**ACTIVITY**
Leaving out all pictures, write out word for word the lines from the one containing "Given: Click the Install button" to the end of the data below.

**RECORDS PROVIDED**
"""

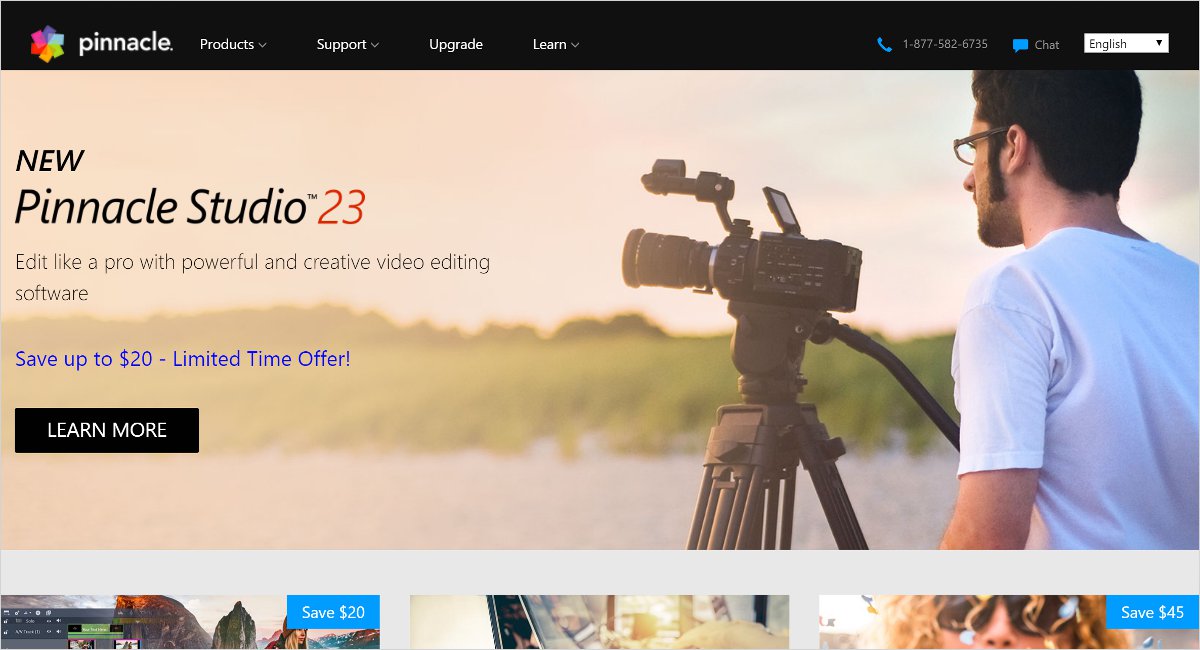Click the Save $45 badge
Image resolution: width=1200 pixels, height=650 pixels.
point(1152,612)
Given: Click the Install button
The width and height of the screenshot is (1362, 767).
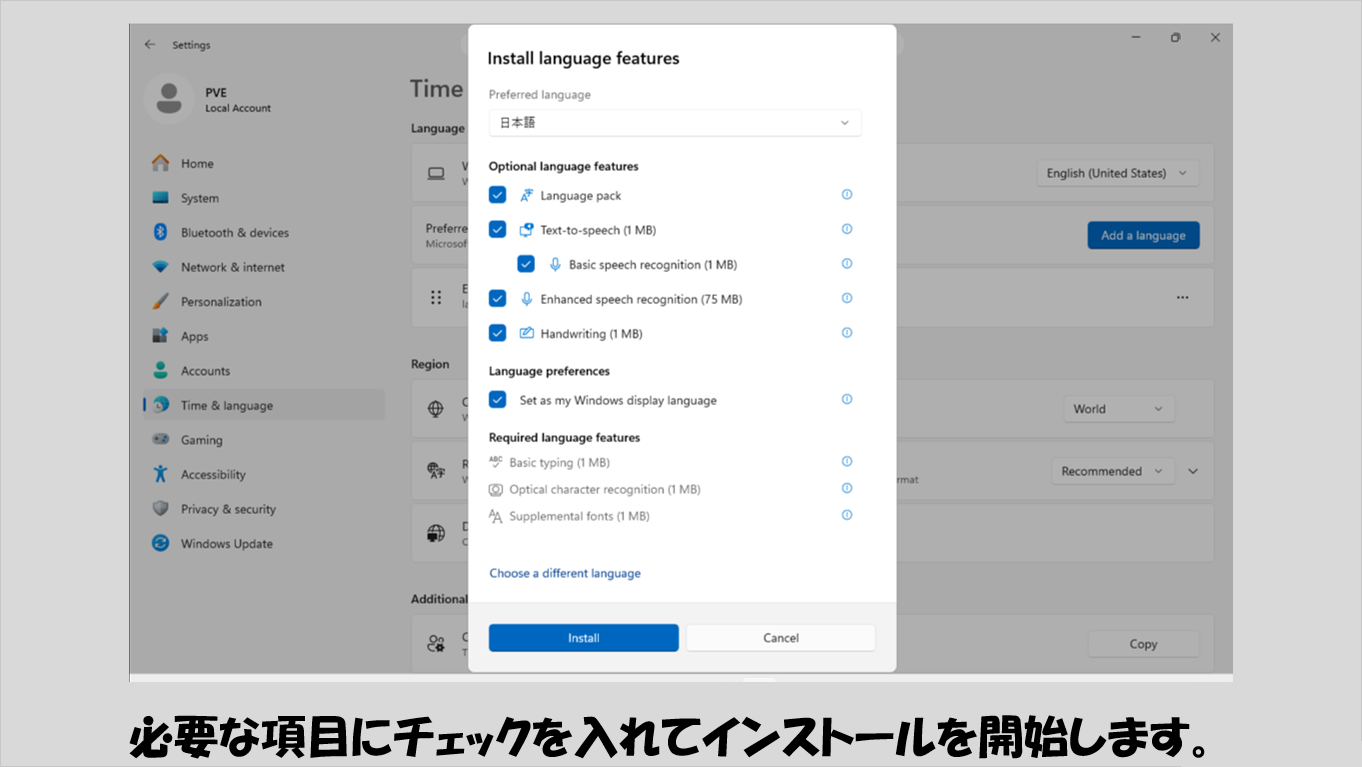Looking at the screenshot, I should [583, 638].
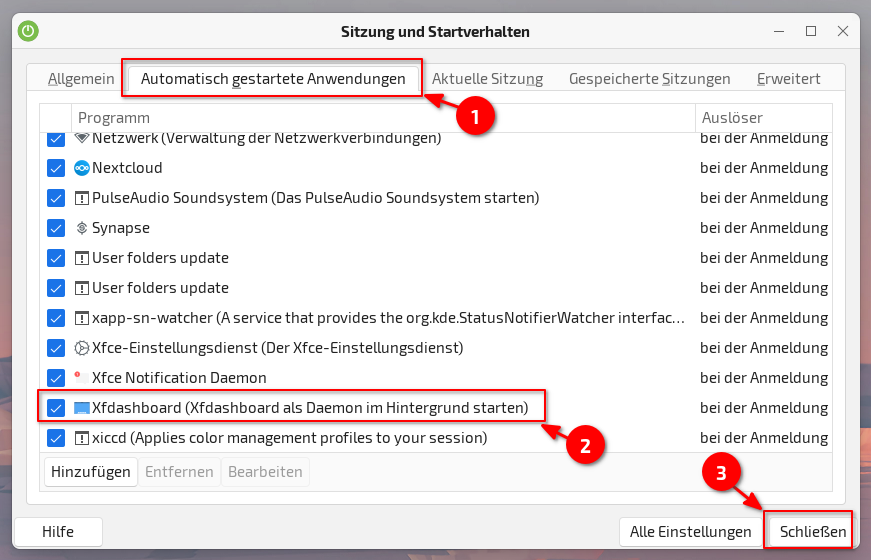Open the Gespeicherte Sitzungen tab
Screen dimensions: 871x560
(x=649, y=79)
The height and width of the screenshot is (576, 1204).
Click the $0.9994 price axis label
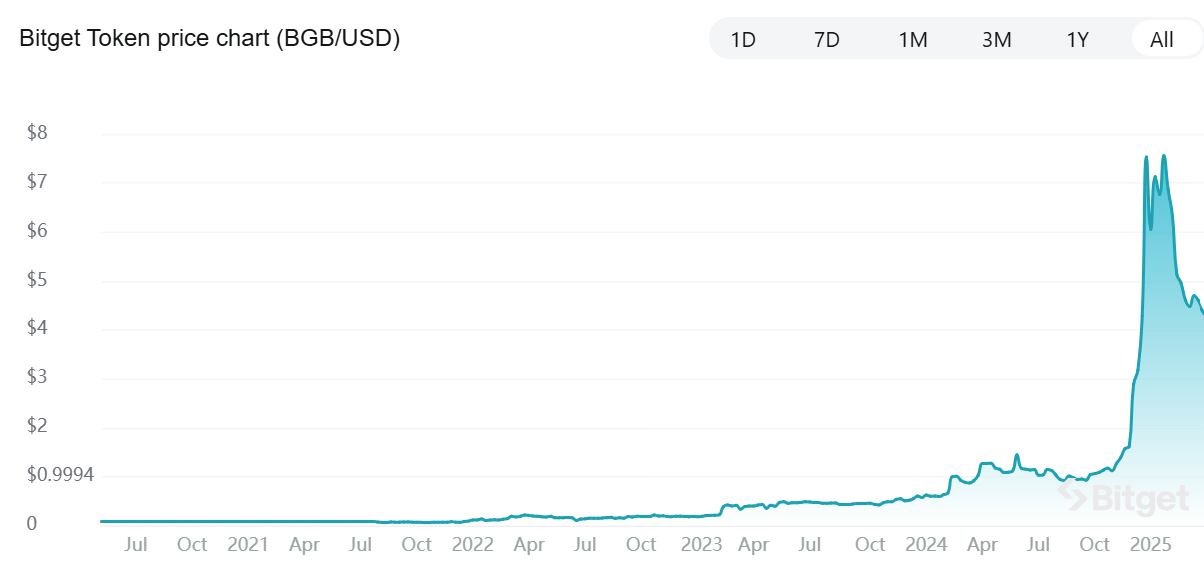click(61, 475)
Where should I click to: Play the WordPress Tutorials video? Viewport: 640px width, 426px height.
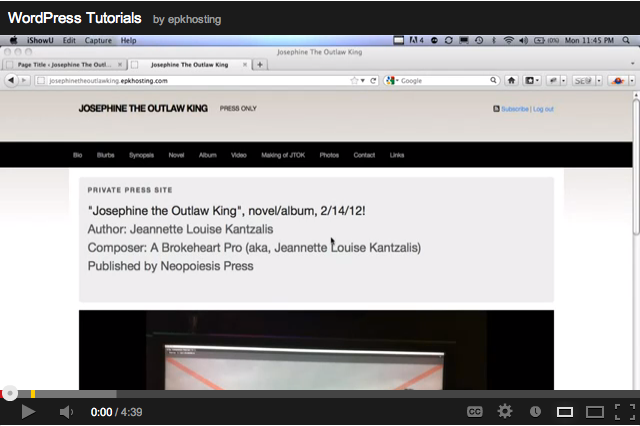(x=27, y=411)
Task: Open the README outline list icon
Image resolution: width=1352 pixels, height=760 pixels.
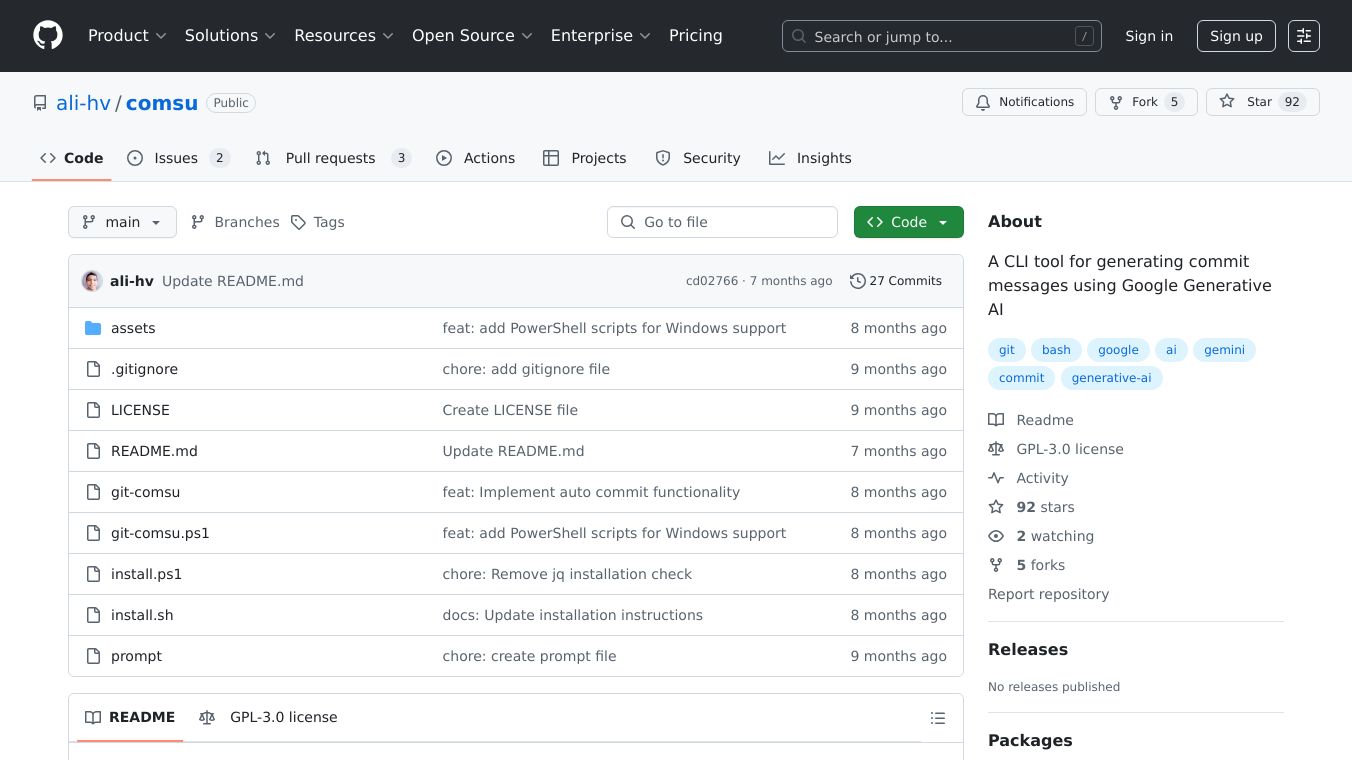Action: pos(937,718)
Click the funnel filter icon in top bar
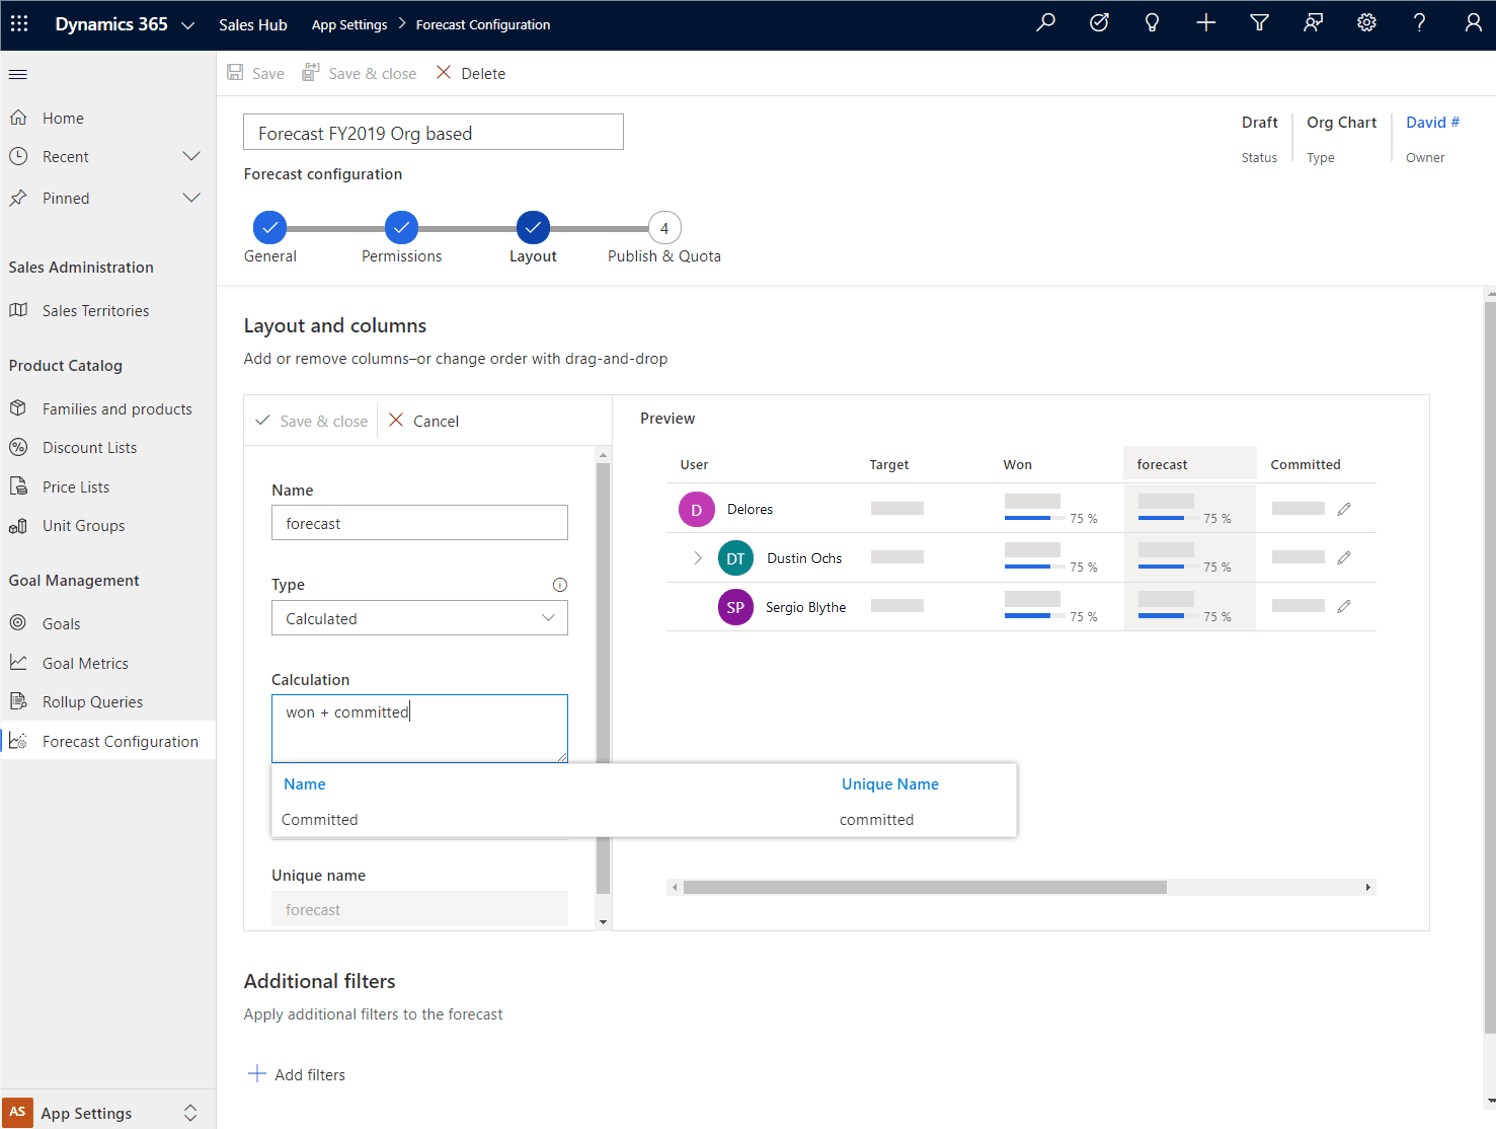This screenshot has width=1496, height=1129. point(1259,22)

"""

**REPLY**
Given: Click the Install button
The width and height of the screenshot is (1362, 767).
Looking at the screenshot, I should [583, 638].
Open the Gespeicherte Sitzungen tab
Screen dimensions: 871x560
(x=649, y=79)
The height and width of the screenshot is (576, 1204).
Click the $0.9994 price axis label
click(61, 475)
Where should I click to: Play the WordPress Tutorials video? Viewport: 640px width, 426px height.
(x=27, y=411)
Task: Open the README outline list icon
Image resolution: width=1352 pixels, height=760 pixels.
Action: pos(937,718)
Click the funnel filter icon in top bar
This screenshot has width=1496, height=1129. point(1259,22)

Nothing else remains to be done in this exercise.